YOUR INSTRUCTIONS: After finding the line with "You are a GUI agent. The screenshot is 1470×2428." in the entries below, retype exactly each line from there through the line with "Travel Saga (467, 520)", including that final line.

================

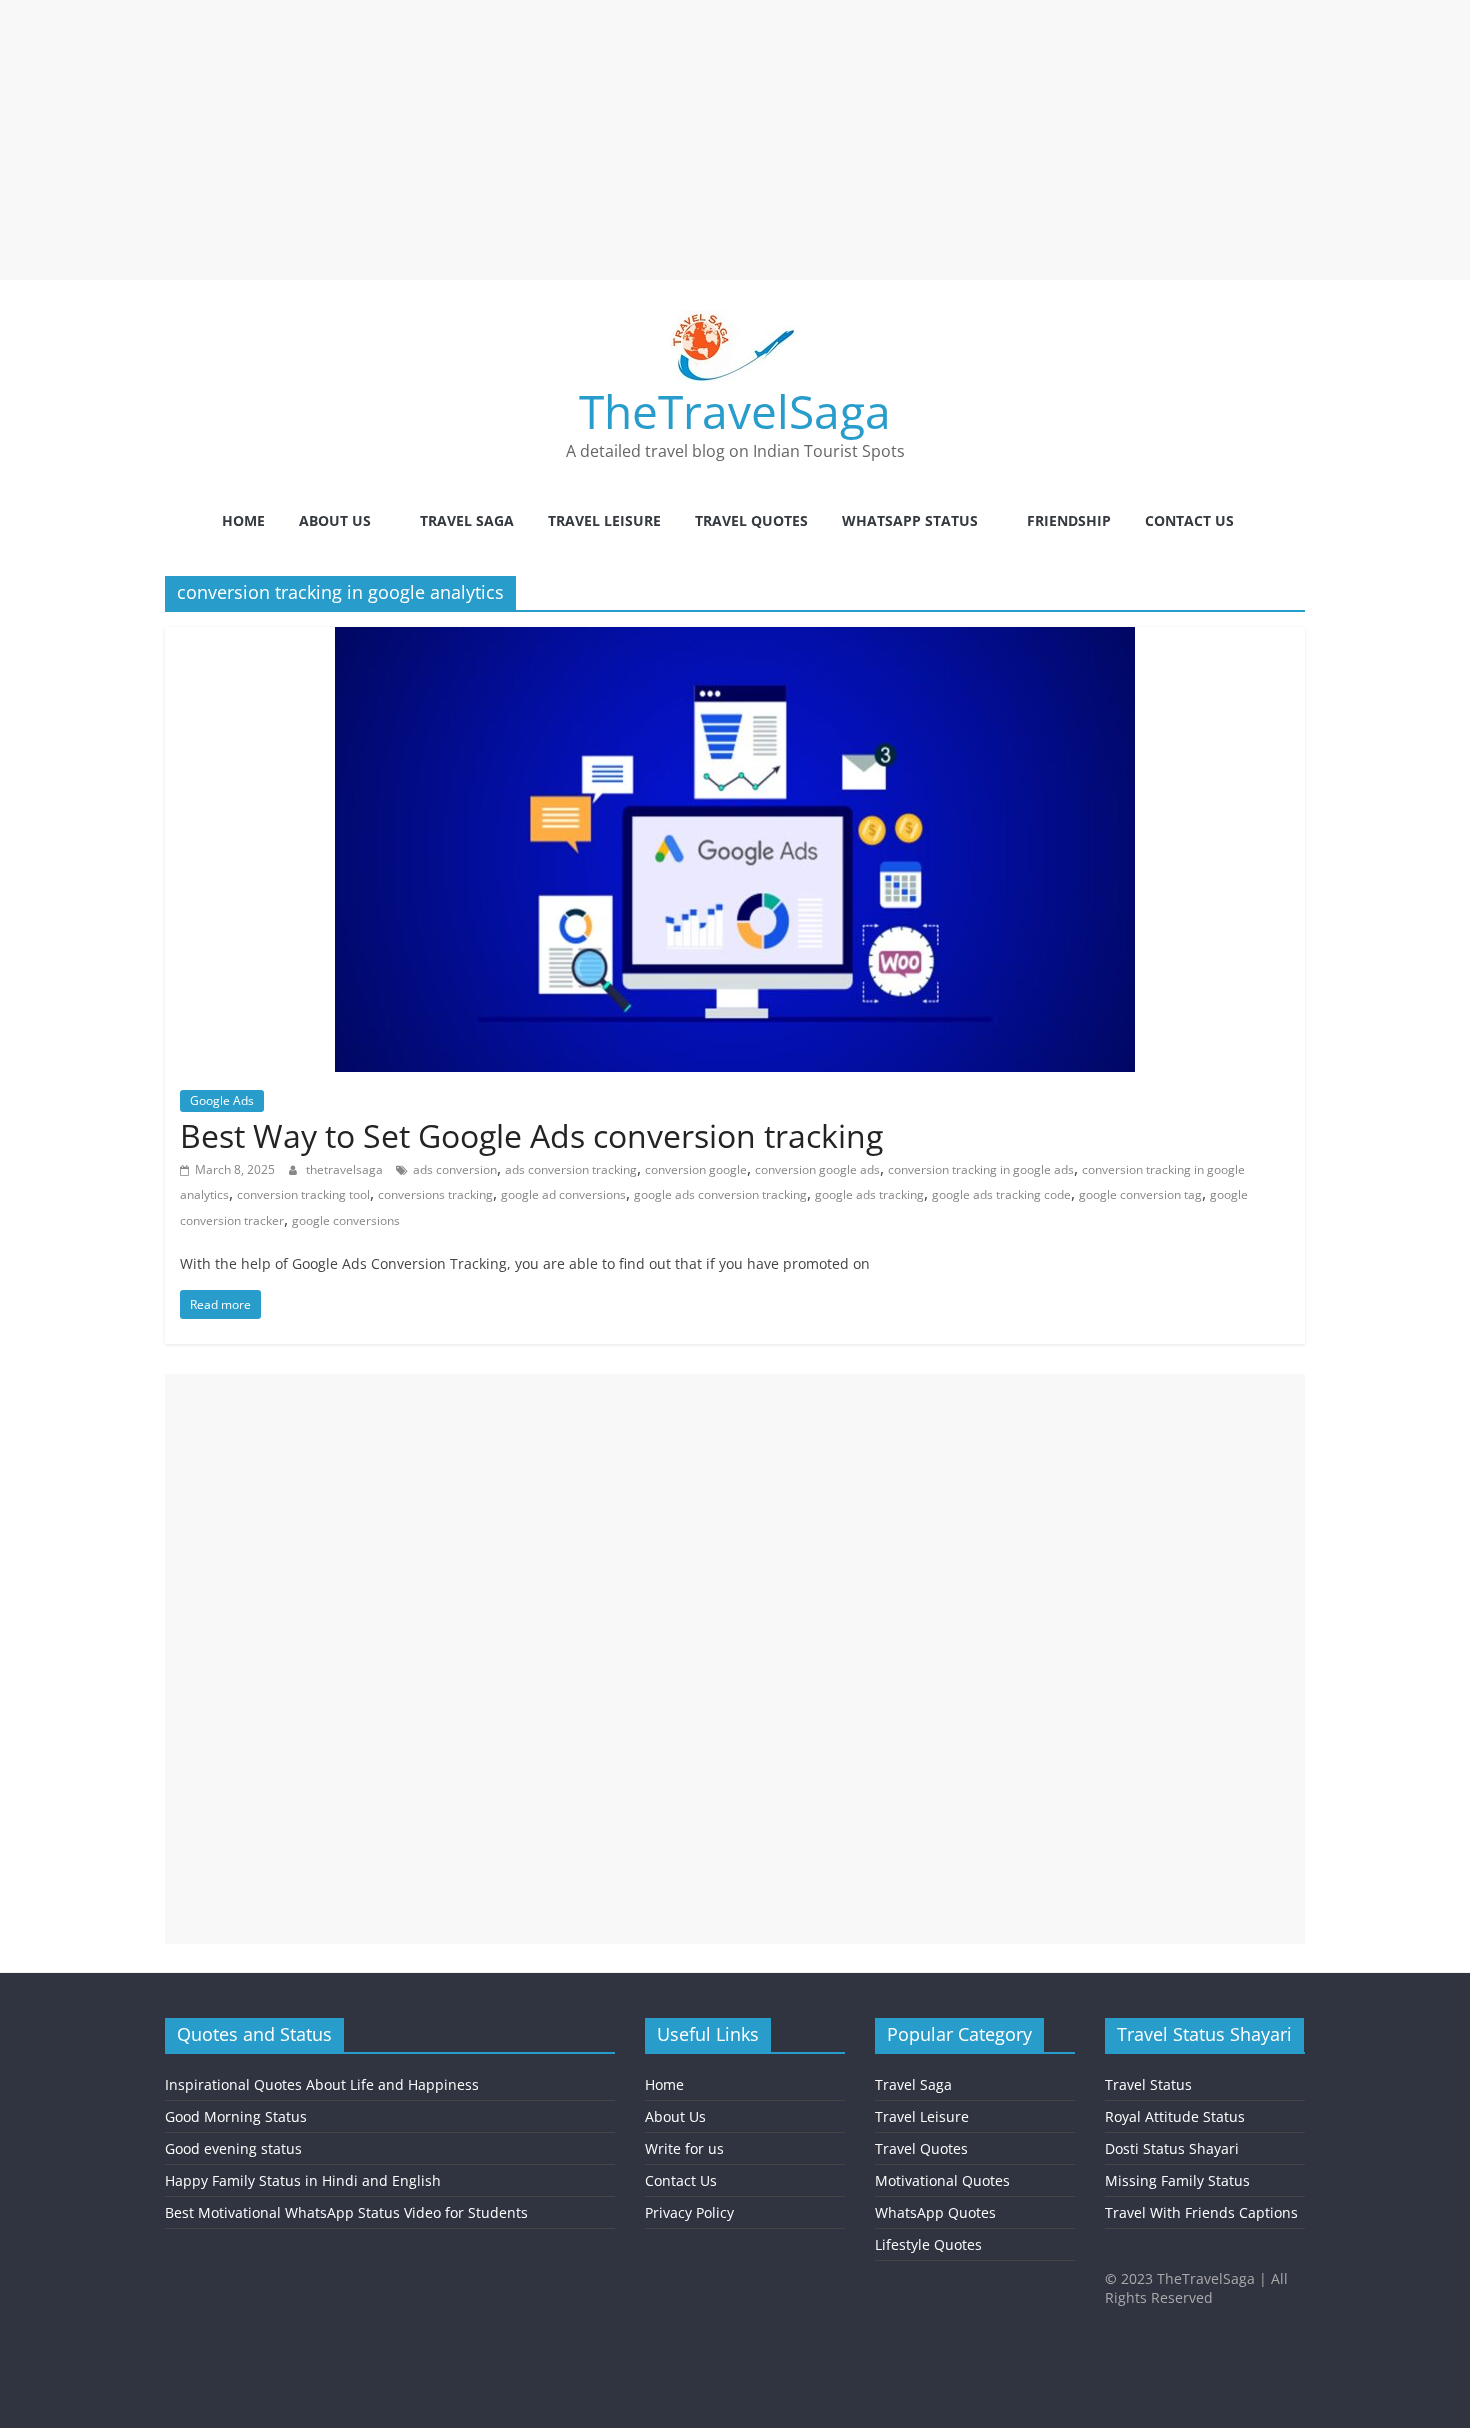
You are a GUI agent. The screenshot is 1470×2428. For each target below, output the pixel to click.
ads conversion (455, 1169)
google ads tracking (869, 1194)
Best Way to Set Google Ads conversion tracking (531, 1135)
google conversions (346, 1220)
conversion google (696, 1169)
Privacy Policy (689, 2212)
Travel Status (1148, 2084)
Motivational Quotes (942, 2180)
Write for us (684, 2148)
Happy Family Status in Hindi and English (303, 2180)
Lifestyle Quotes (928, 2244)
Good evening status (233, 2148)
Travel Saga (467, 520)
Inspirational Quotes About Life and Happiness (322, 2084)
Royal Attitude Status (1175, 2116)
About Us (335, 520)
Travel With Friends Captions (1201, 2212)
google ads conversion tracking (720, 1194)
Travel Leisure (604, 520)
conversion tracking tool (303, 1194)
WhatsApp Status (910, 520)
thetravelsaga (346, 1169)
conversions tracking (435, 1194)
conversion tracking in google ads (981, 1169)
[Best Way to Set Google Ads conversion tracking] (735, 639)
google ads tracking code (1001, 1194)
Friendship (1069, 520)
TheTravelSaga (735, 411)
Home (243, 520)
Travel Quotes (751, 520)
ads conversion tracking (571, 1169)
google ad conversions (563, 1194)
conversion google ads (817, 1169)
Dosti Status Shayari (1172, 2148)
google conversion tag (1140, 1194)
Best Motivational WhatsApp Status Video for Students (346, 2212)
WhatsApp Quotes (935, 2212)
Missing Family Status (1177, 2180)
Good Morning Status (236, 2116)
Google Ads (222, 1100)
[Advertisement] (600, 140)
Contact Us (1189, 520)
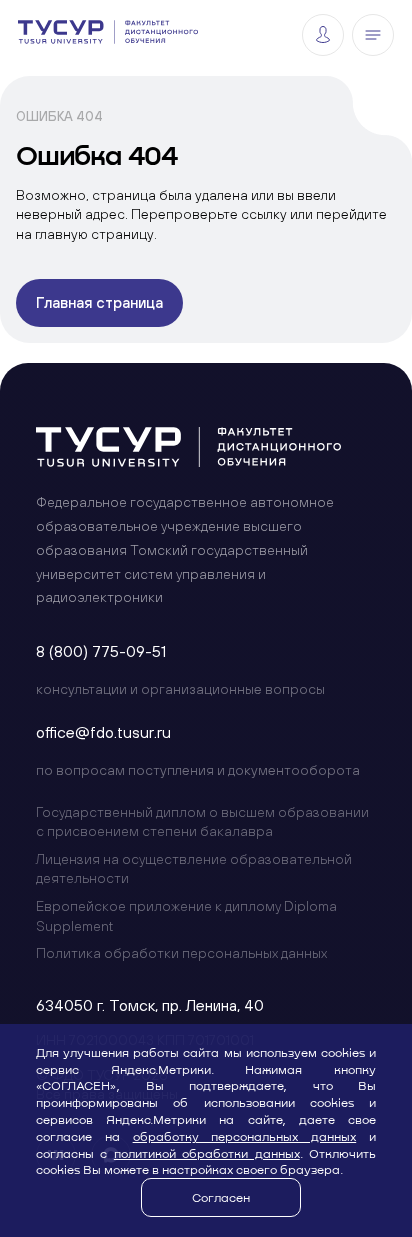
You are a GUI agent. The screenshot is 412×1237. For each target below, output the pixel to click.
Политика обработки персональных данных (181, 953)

================

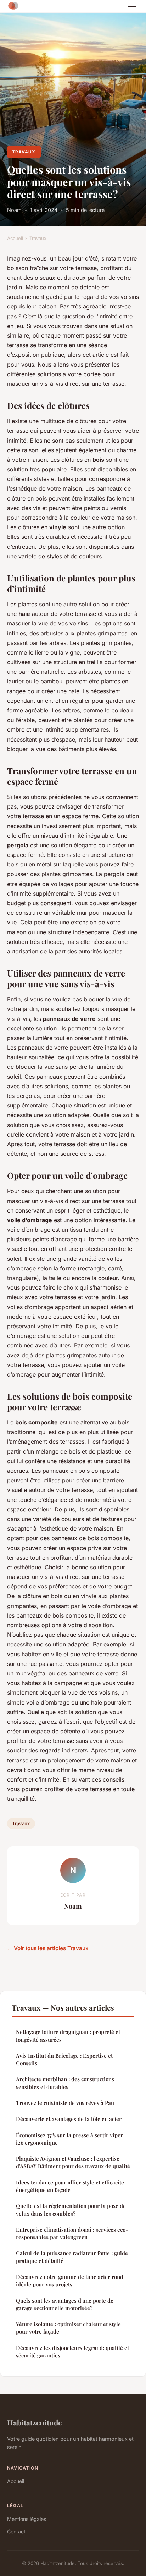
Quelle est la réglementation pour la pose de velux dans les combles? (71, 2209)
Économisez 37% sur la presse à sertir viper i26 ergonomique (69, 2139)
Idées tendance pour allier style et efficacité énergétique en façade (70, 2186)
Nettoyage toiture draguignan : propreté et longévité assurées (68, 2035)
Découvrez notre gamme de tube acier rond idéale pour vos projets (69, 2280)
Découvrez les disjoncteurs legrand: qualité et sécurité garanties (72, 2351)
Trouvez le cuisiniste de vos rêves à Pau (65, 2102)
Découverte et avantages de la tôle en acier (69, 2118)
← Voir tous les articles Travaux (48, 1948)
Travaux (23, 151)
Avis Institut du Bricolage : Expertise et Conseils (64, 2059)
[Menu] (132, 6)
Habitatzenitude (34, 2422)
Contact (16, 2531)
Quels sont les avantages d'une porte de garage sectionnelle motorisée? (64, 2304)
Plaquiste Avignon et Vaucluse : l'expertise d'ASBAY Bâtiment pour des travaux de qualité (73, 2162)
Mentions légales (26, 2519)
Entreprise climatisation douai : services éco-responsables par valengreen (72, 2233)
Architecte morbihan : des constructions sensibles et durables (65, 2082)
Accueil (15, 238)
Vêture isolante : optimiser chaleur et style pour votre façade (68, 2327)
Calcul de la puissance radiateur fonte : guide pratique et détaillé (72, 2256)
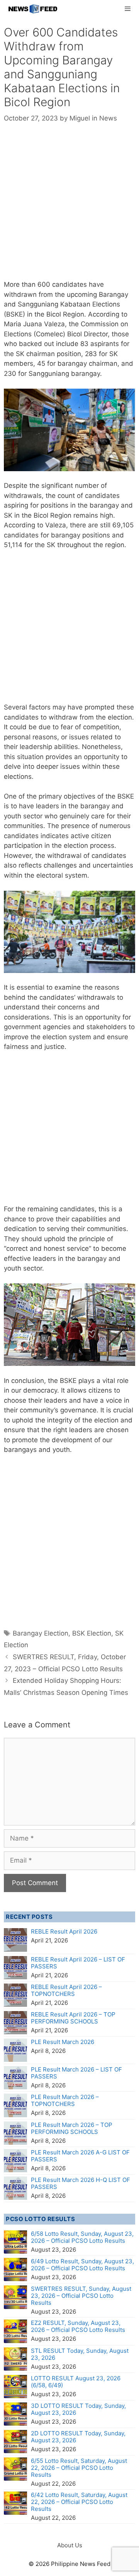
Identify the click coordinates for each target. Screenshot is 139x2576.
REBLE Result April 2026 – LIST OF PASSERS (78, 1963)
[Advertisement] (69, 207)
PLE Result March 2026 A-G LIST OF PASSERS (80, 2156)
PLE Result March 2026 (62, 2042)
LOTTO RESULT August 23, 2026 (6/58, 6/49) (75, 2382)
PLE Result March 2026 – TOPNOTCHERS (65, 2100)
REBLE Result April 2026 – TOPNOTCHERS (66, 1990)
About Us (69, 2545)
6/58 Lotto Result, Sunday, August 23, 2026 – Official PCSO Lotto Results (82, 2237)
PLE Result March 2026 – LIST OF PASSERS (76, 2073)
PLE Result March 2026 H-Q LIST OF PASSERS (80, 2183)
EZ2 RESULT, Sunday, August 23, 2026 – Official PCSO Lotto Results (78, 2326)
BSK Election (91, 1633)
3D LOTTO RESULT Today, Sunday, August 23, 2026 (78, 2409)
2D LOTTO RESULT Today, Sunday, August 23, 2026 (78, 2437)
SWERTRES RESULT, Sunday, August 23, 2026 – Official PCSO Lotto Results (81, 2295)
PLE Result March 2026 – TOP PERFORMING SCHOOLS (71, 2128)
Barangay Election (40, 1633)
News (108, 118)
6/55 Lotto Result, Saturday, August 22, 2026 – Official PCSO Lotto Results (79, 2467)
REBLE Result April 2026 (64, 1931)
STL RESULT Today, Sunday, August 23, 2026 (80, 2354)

================

YOUR RESPONSE:
You are a GUI agent. The screenshot is 1470×2428. For each target below, output the pixel to click.
ads conversion (455, 1169)
google ads tracking (869, 1194)
Best Way to Set Google Ads conversion tracking (531, 1135)
google conversions (346, 1220)
conversion google (696, 1169)
Privacy Policy (689, 2212)
Travel Status (1148, 2084)
Motivational Quotes (942, 2180)
Write for us (684, 2148)
Happy Family Status in Hindi and English (303, 2180)
Lifestyle Quotes (928, 2244)
Good evening status (233, 2148)
Travel Saga (467, 520)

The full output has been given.